### Exercise prompt
Copy out all of the following lines verbatim, with no changes.
:: Exercise material ::
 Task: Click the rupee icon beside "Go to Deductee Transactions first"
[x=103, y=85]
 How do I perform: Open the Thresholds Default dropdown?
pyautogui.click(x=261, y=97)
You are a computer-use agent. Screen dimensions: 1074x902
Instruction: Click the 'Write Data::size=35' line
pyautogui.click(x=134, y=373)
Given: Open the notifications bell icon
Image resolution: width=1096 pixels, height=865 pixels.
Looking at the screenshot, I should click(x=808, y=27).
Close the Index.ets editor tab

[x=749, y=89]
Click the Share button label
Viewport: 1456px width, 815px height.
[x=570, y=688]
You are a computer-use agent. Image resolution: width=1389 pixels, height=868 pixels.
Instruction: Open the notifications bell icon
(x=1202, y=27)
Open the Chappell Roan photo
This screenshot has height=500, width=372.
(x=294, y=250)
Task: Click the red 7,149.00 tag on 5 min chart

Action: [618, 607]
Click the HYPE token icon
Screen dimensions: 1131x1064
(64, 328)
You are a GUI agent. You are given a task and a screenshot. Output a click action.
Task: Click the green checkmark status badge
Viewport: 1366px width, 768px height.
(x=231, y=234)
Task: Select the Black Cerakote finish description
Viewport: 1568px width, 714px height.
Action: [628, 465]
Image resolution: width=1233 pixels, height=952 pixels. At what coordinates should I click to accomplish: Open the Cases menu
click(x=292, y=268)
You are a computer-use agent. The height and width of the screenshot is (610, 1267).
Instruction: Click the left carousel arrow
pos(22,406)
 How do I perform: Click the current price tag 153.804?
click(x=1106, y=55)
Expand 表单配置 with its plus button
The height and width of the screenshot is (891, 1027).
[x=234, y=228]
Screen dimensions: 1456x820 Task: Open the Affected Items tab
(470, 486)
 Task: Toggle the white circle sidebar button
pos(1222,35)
:::
### The output
 Task: Click the rupee icon beside "Go to Deductee Transactions first"
[x=103, y=85]
 How do I perform: Open the Thresholds Default dropdown?
pyautogui.click(x=261, y=97)
You are a computer-use agent. Screen dimensions: 1074x902
Instruction: Click the 'Write Data::size=35' line
pyautogui.click(x=134, y=373)
Given: Open the notifications bell icon
Image resolution: width=1096 pixels, height=865 pixels.
Looking at the screenshot, I should click(x=808, y=27).
Close the Index.ets editor tab

[x=749, y=89]
Click the Share button label
Viewport: 1456px width, 815px height.
[x=570, y=688]
You are a computer-use agent. Image resolution: width=1389 pixels, height=868 pixels.
Instruction: Open the notifications bell icon
(x=1202, y=27)
Open the Chappell Roan photo
This screenshot has height=500, width=372.
(x=294, y=250)
Task: Click the red 7,149.00 tag on 5 min chart

Action: [618, 607]
Click the HYPE token icon
Screen dimensions: 1131x1064
(64, 328)
You are a GUI agent. You are given a task and a screenshot. Output a click action.
Task: Click the green checkmark status badge
Viewport: 1366px width, 768px height.
(x=231, y=234)
Task: Select the Black Cerakote finish description
Viewport: 1568px width, 714px height.
Action: [628, 465]
Image resolution: width=1233 pixels, height=952 pixels. At what coordinates should I click to accomplish: Open the Cases menu
click(x=292, y=268)
You are a computer-use agent. The height and width of the screenshot is (610, 1267).
Instruction: Click the left carousel arrow
pos(22,406)
 How do I perform: Click the current price tag 153.804?
click(x=1106, y=55)
Expand 表单配置 with its plus button
The height and width of the screenshot is (891, 1027).
[x=234, y=228]
Screen dimensions: 1456x820 Task: Open the Affected Items tab
(470, 486)
 Task: Toggle the white circle sidebar button
pos(1222,35)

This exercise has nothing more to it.